» **Action item**
From the records, return each line that has the word "menu" in it.

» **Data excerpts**
+ + + + + + +

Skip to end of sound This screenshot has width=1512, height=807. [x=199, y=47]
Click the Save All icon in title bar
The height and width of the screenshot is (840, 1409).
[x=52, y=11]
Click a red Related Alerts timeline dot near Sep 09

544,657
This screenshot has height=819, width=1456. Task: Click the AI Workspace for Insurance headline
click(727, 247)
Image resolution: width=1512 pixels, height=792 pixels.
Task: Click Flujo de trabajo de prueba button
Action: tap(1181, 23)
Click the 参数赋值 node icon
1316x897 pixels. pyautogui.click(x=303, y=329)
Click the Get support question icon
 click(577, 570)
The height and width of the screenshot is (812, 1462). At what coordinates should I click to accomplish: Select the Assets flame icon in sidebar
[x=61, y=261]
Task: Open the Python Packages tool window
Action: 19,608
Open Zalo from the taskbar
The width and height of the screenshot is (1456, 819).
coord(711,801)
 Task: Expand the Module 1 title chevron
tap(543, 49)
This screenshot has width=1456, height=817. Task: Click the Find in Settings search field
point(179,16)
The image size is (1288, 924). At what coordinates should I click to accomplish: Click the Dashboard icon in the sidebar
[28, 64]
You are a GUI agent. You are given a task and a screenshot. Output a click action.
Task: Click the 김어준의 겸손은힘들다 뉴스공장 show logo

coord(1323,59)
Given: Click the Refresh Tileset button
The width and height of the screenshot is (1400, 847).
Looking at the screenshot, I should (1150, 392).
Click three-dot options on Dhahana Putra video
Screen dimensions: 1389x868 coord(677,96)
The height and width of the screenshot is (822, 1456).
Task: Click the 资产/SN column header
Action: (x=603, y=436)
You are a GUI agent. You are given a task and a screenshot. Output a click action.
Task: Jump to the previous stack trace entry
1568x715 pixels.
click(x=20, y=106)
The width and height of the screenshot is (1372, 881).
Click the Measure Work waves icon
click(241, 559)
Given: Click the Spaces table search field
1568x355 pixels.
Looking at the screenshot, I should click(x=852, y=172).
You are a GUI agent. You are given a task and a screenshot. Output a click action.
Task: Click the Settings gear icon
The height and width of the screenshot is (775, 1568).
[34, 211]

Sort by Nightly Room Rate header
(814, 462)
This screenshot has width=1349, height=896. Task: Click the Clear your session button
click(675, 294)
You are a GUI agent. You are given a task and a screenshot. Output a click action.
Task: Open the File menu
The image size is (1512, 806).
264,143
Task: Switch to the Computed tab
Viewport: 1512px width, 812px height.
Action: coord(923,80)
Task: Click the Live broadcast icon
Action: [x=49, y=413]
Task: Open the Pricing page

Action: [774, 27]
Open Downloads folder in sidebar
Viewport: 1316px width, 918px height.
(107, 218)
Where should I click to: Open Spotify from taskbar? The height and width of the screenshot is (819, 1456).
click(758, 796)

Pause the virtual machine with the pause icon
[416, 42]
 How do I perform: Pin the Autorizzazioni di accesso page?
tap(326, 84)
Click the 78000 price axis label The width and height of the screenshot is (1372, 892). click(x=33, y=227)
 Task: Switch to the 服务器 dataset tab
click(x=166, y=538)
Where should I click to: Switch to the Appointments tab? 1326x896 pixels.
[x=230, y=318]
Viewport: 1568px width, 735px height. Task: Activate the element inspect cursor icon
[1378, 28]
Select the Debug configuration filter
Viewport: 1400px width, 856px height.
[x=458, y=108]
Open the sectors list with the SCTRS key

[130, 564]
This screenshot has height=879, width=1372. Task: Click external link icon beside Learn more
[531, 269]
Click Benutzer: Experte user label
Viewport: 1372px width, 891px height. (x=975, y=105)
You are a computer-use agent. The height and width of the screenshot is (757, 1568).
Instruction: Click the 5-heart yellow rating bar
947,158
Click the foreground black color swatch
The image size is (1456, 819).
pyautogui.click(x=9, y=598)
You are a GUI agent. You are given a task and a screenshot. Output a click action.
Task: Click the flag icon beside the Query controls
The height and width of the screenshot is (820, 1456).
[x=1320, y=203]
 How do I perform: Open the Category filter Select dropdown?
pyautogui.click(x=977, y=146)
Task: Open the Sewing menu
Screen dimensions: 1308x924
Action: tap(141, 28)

+ + + + + + +

» **Written solution**
Task: Open the File menu
Task: Open the Sewing menu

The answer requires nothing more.